» **Text segment**
>>>

Hospital chiefs warn of next, potentially 'worse' COVID-19 wave

Hospital CEOs and chief medical officers are raising red flags about an uptick in COVID-19 cases in their communities.

The warnings come as the U.S. as a whole is averaging 59,000 new COVID-19 cases a day, the most the nation has seen since the beginning of August, according to The New York Times.

In New Jersey — the state with the highest COVID-19 reproduction rate as of Oct. 21 — Shereef Elnahal, MD, president and CEO of Newark-based University Hospital, said last week his hospital saw its first COVID-19-related death in months. On Oct. 19, he tweeted, "Our second wave has begun," adding that the test positivity rate at University Hospital is now higher than 4 percent. 

The chief medical officer of Grady Memorial Hospital in Atlanta also signaled an uptick in COVID-19 patients. On Oct. 20, Robert Jansen, MD, CMO and chief of staff at Grady, told Atlanta news station WSB-TV that he is concerned the hospital is beginning to see a small increase in COVID-19 patients requiring critical care. "We've gone back up a little bit over the last several days. Our numbers have gone back up in the low 20s again" case-wise, he said.

<<<

» **Information shown**
>>>

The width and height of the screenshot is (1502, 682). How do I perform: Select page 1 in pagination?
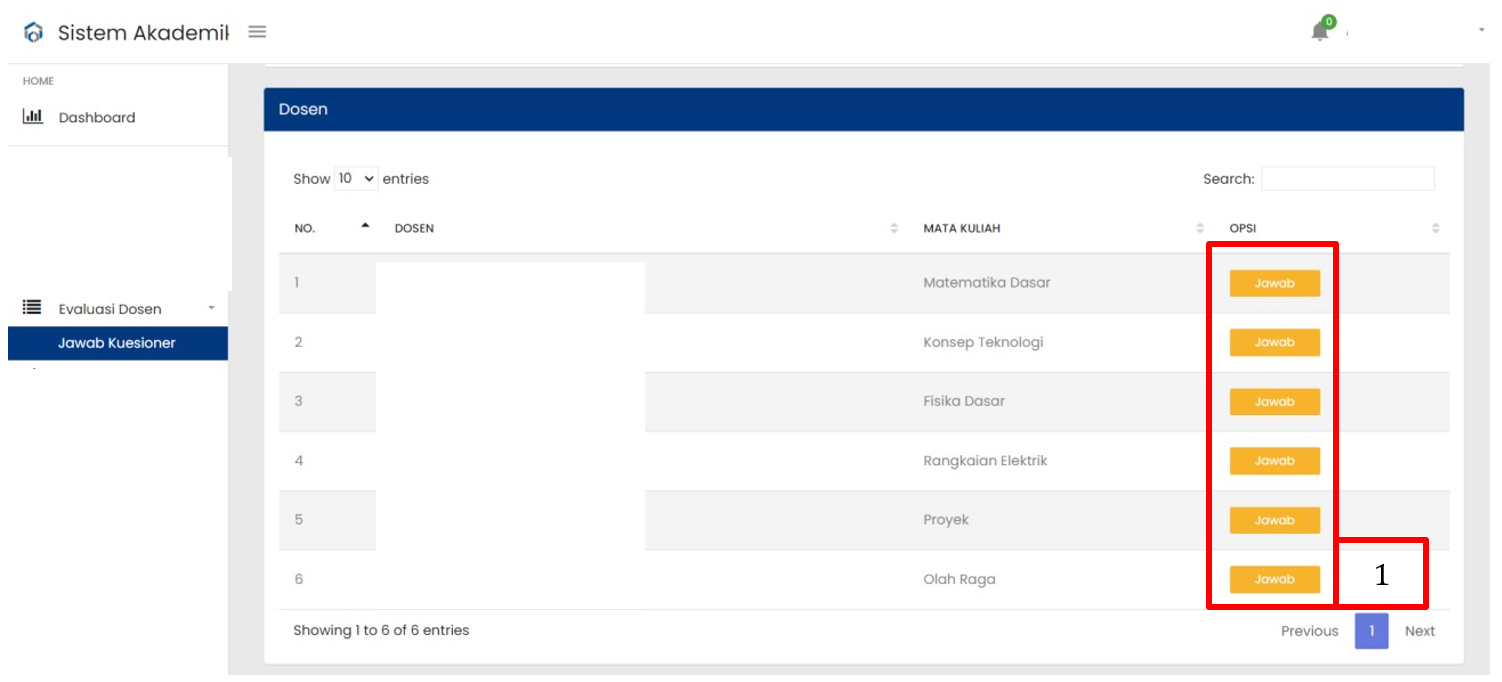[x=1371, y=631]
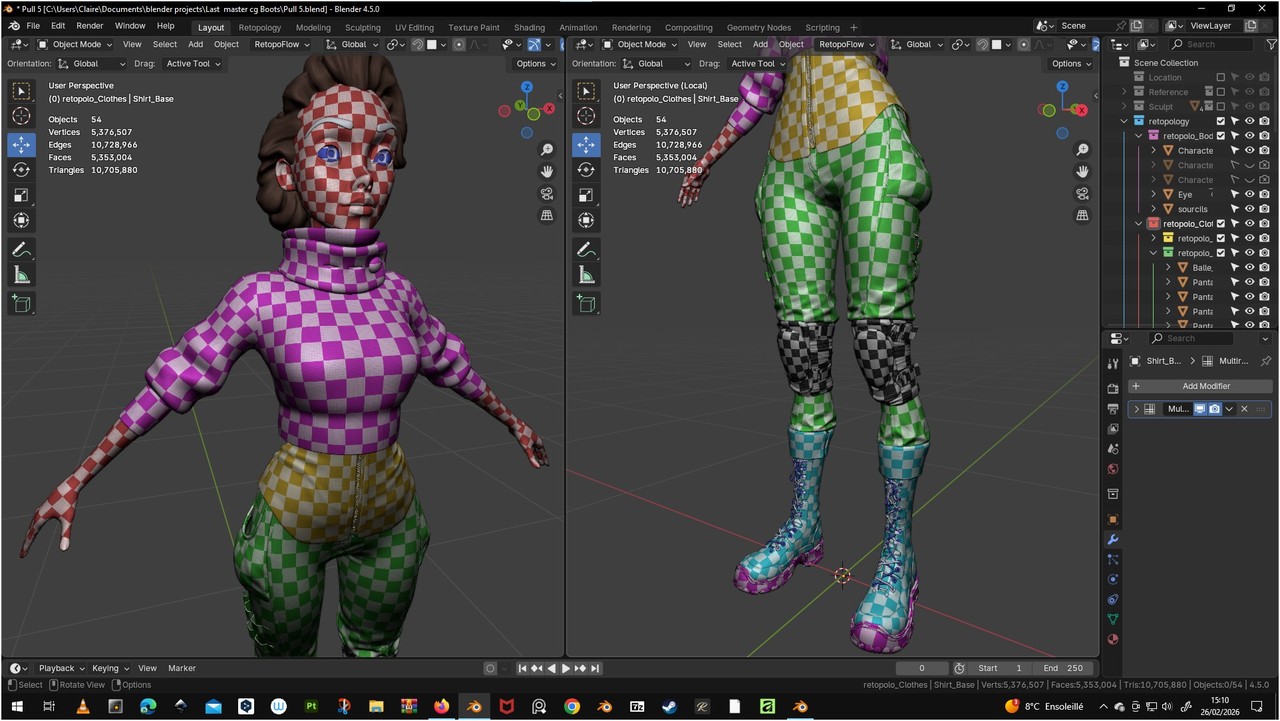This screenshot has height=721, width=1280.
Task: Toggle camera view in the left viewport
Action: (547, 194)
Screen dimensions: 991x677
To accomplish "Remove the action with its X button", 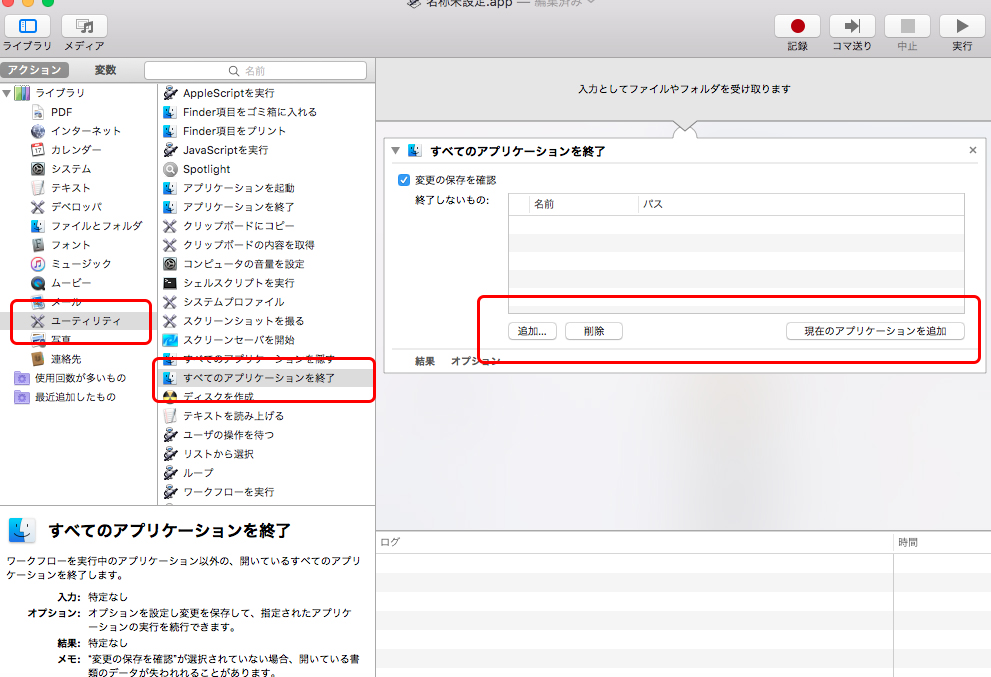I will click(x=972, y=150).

<<<
>>>

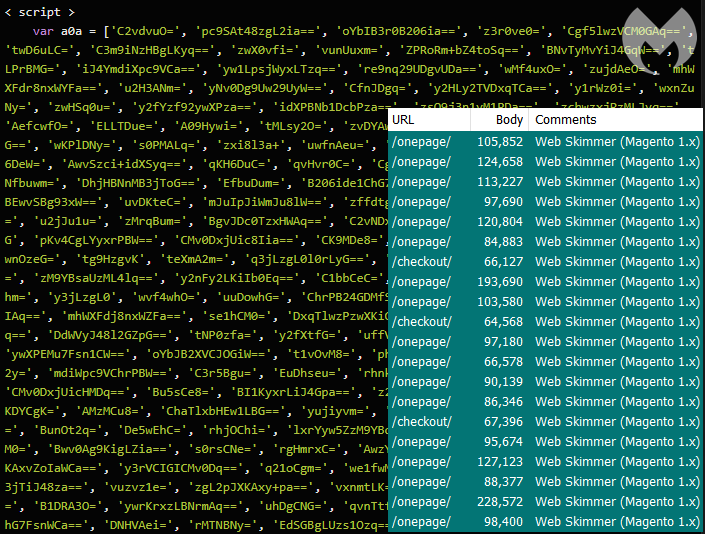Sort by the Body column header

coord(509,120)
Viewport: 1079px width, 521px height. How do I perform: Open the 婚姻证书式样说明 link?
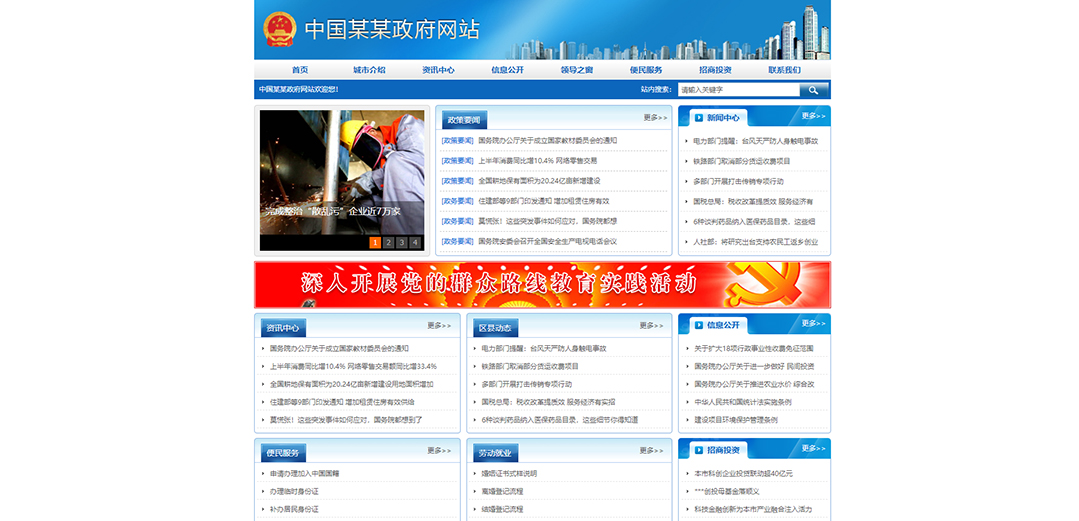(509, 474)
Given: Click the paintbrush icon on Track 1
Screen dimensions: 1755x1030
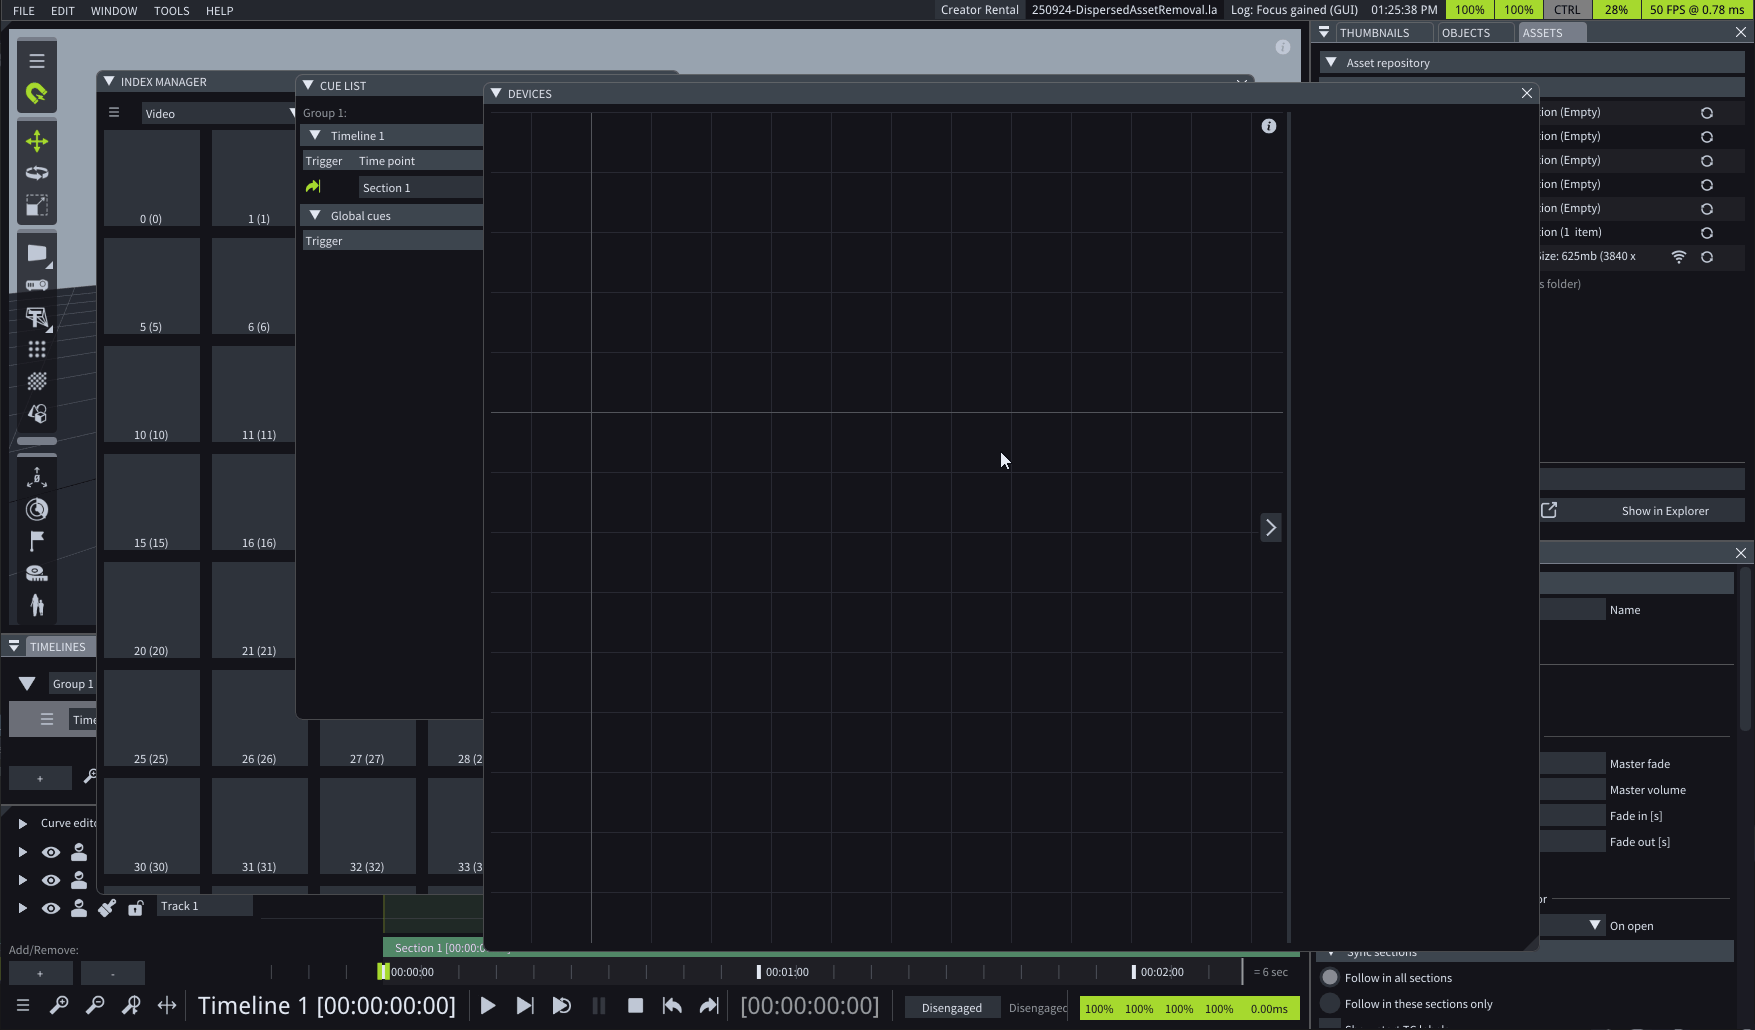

<<<

» **Work instruction**
Summarize the article above about hospital leaders warning of a new COVID-19 wave in two sentences.

» **Response below**
Hospital CEOs and chief medical officers are warning of rising COVID-19 cases in their communities as the U.S. averages 59,000 new cases a day, the most since the beginning of August. In New Jersey, the CEO of University Hospital reported its first COVID-19-related death in months and said its second wave had begun, and in Atlanta, the chief medical officer of Grady Memorial Hospital noted a small increase in COVID-19 patients needing critical care.